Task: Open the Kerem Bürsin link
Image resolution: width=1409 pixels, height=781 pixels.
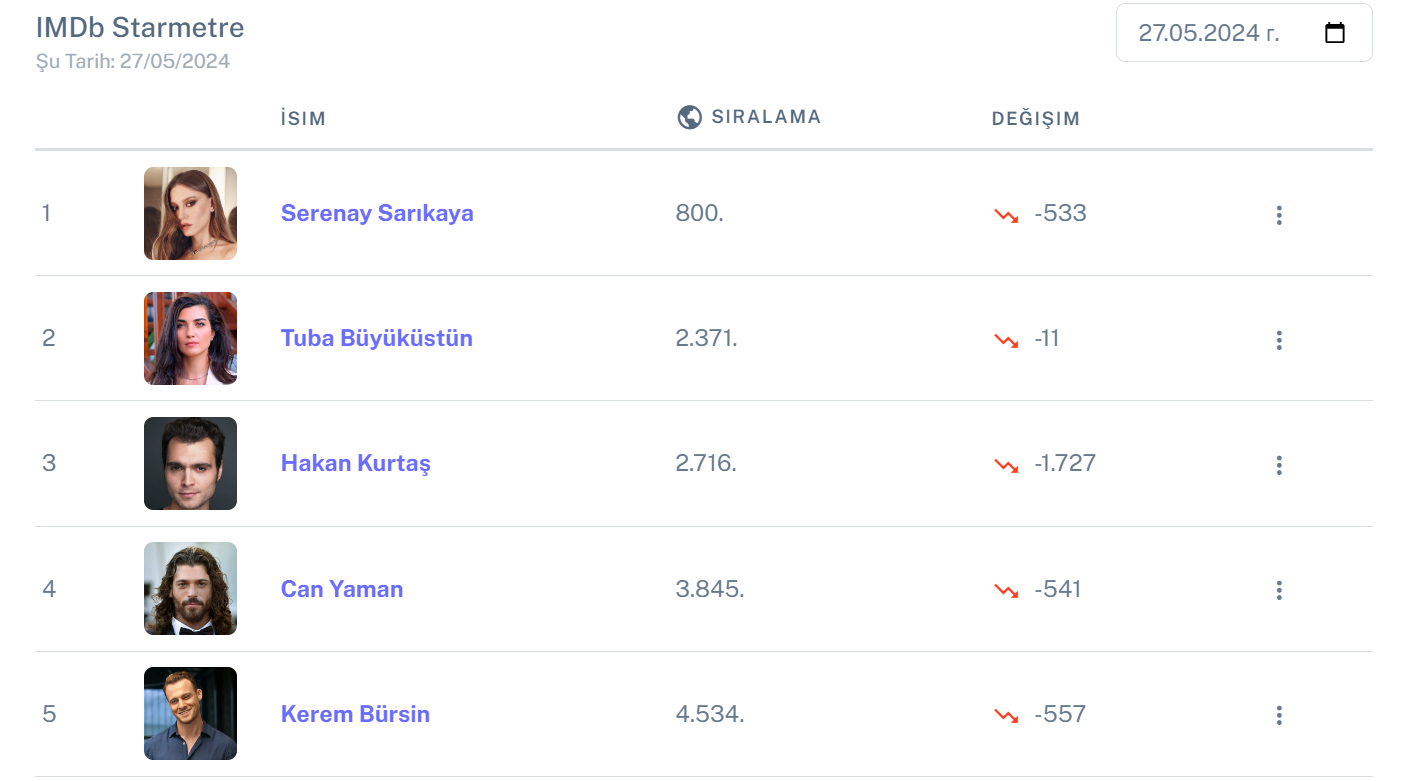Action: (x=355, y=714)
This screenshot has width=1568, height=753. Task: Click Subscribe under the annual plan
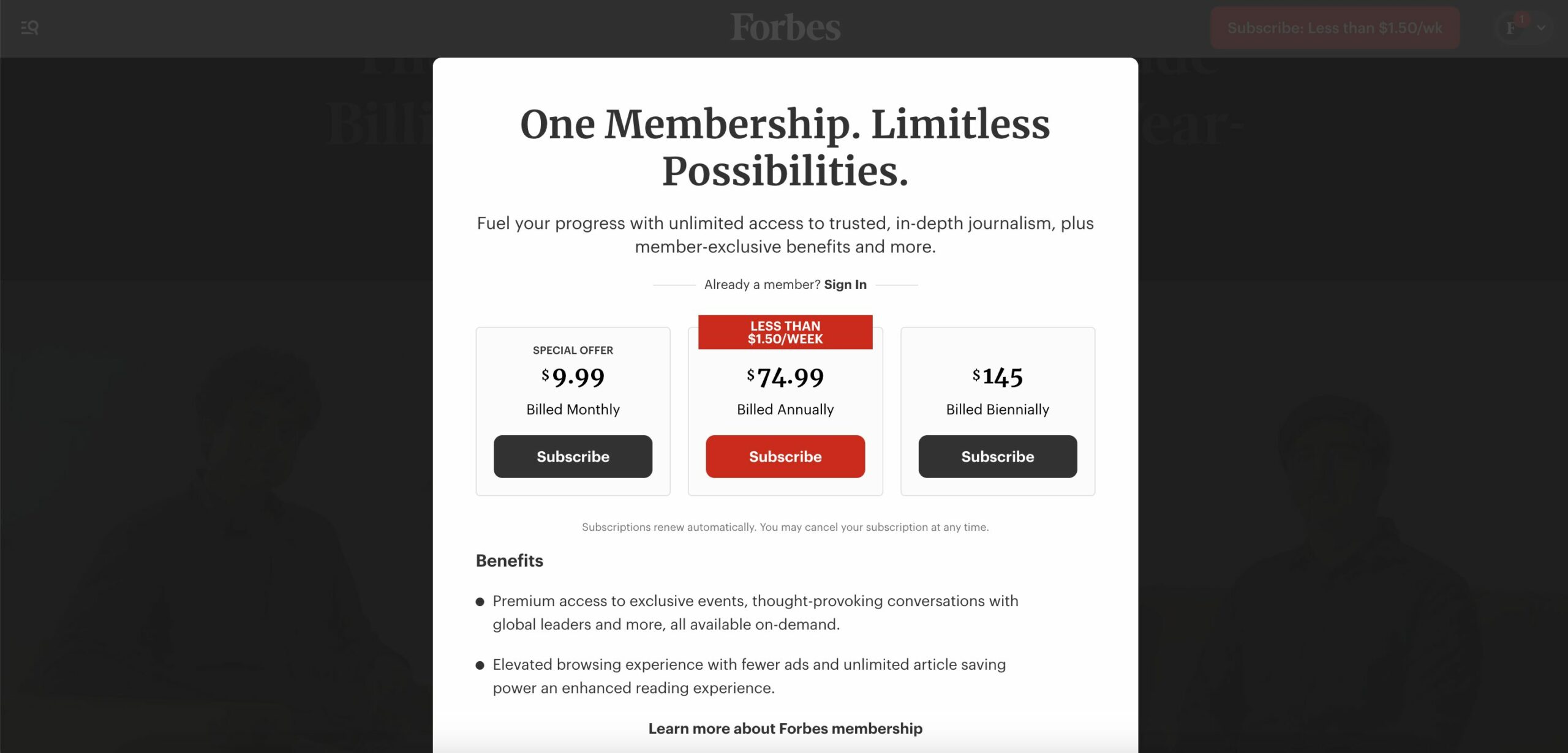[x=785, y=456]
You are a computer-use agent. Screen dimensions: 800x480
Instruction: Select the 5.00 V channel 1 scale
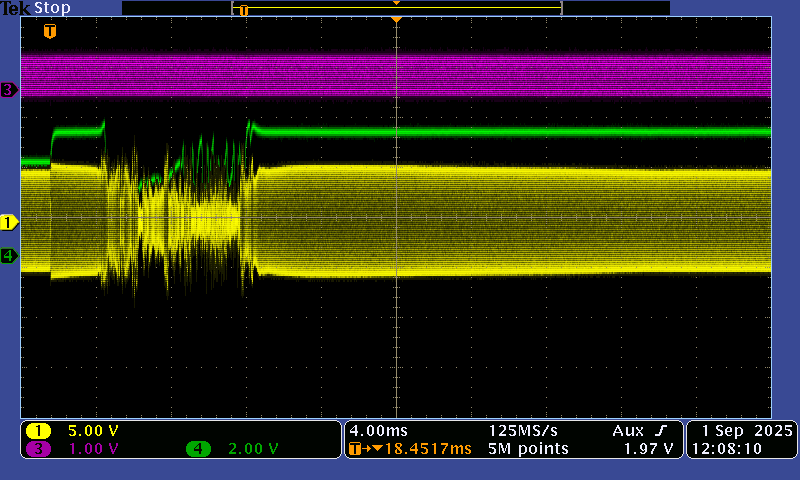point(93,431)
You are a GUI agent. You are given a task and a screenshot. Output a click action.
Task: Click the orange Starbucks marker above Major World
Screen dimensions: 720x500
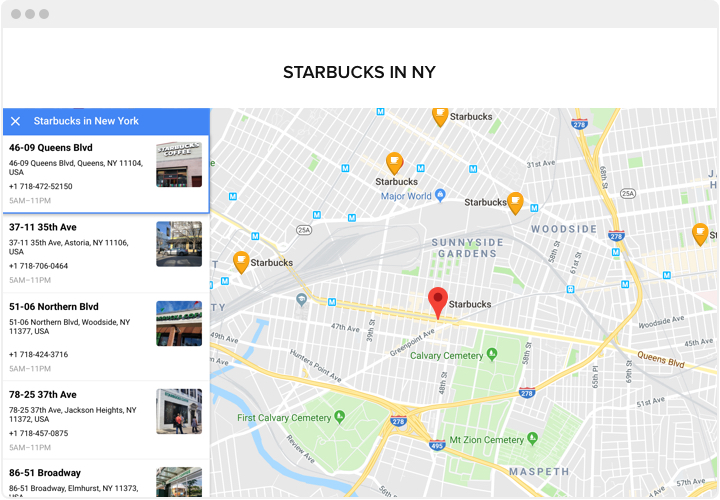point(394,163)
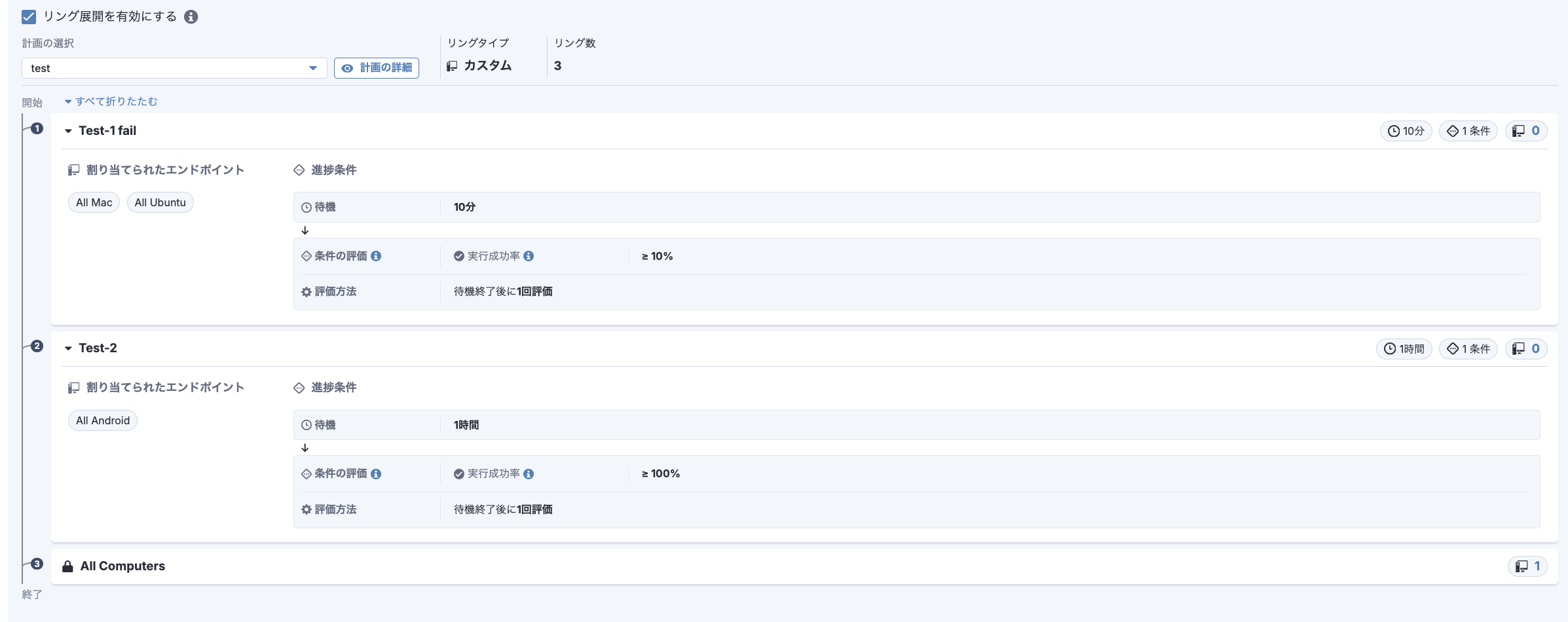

= Task directions =
Return the lines of the records that include the string "agent".

= Written response =
You are a computer-use agent. Screen dimensions: 800x480
You are a GUI agent. You are given a task and a screenshot. Output a click action.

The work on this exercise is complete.